● **Work instructions**:
All of the entries should be restated word for word, but without their pictures.

● **Given entries**:
══════════

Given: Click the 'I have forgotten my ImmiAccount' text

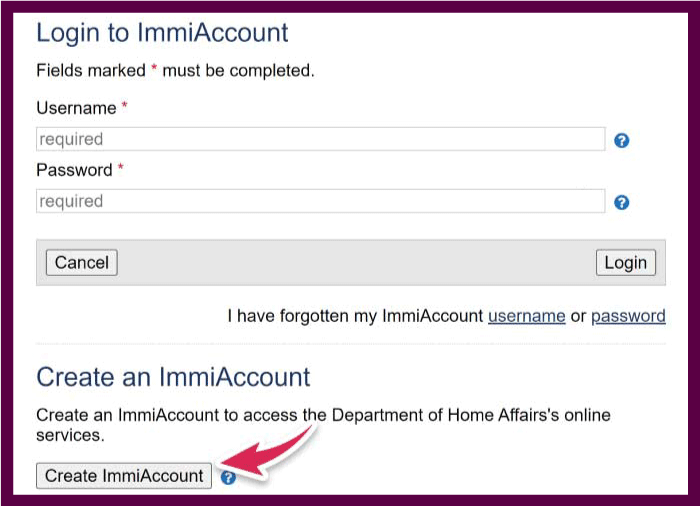Looking at the screenshot, I should pos(355,316).
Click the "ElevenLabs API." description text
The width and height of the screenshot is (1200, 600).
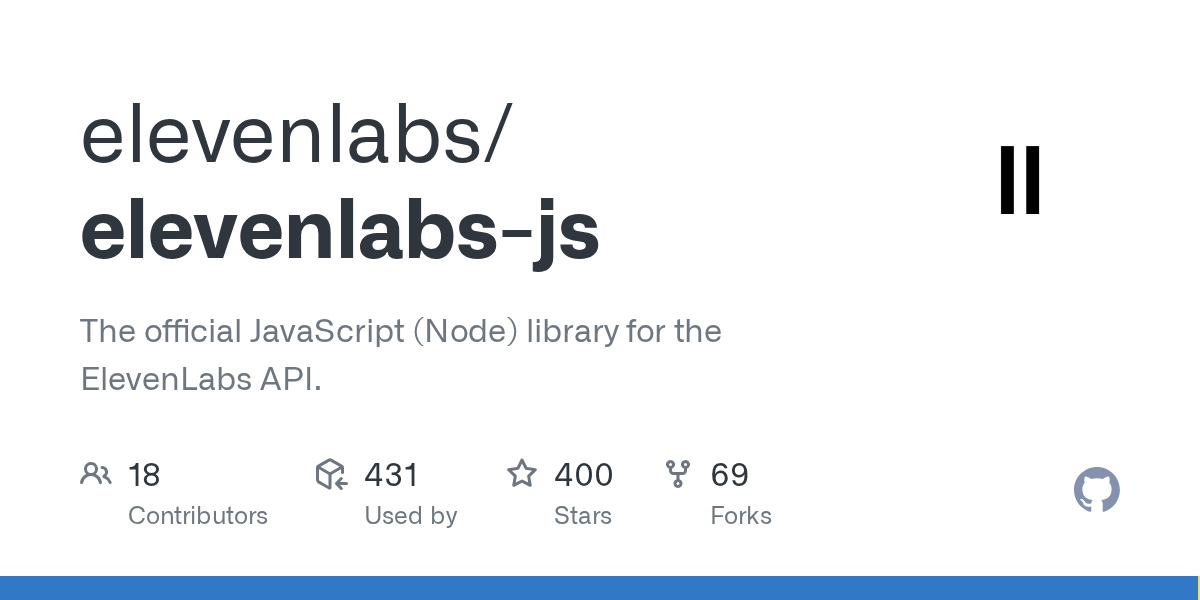201,379
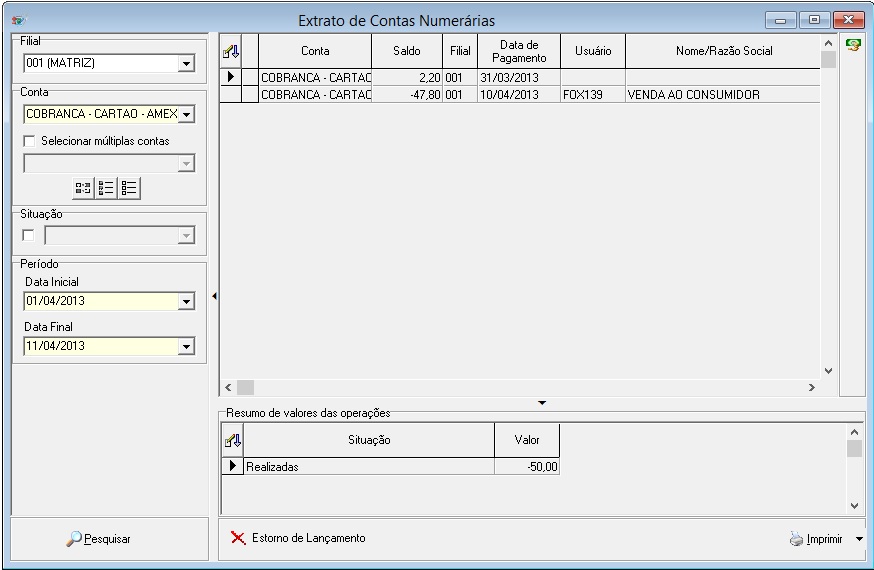Collapse the left filter panel with the arrow
874x570 pixels.
(x=213, y=296)
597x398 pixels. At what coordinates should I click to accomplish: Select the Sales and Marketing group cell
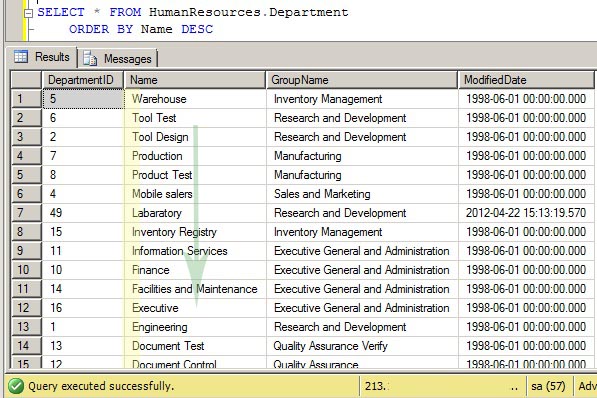click(x=362, y=194)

══════════

● **Solution for this task**:
Given: Click the 'I have forgotten my ImmiAccount' text

Looking at the screenshot, I should pos(355,316).
Click the "ElevenLabs API." description text
The width and height of the screenshot is (1200, 600).
201,379
Collapse the left filter panel with the arrow
874x570 pixels.
(x=213, y=296)
597x398 pixels. At what coordinates should I click to accomplish: Select the Sales and Marketing group cell
click(x=362, y=194)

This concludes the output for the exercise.